Review of (alive)
By Susan McMaster, April 28, 2013
(alive): Selected and new poems by Rhea Tregebov is the kind of book we soon may be unable to buy as poetry publishers fold: thick, good paper with room made for 3- or 5-line poems alone on a page, and lovely 4-colour cover. Arranged in the traditional manner, the collection selects from Tregebov’s five books, published between 1982 and 2001, in order, and adds a handful of new poems at the end.
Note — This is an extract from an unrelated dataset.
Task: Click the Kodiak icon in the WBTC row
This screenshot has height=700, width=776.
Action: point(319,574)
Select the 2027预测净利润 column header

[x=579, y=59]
This structure remains a satisfying way to track a developing voice, from her youthful parallels to the Dick and Jane readers — “the ball comes up / page after page / without changes”; through an implied biography of leaving home, love, marriage, birth, illness; to a full voice that goes anywhere — into history, science, medicine, culture — with authority. The dense and much longer poems of the later books turn back again, for example, into the deep past of her grandfather’s imagined world and pull it into a Winnipeg present when
the family rose as one
[to turn off]
Don Messer’s
Jubilee… because there
is no irony in country music; you have only
the one hand not the other.
Unlike the red, cold, sweet and sour
heart of beet soup.
Tregebov plays at the edges of contemporary science as she seeks to understand
complicated systems
like the dinner table, the tulip.
The ultimate question
why is there
something rather than nothing.
Winding throughout the book are prickly and convincing imaginings into the minds of her son, her mother, her father, her husband, her friends as they negotiate, death, loss, separation, return, surprise. Quiet, compellingly readable, intelligent, satisfying in its hidden craft, this collection held me close for a sunny afternoon, left me musing and enriched.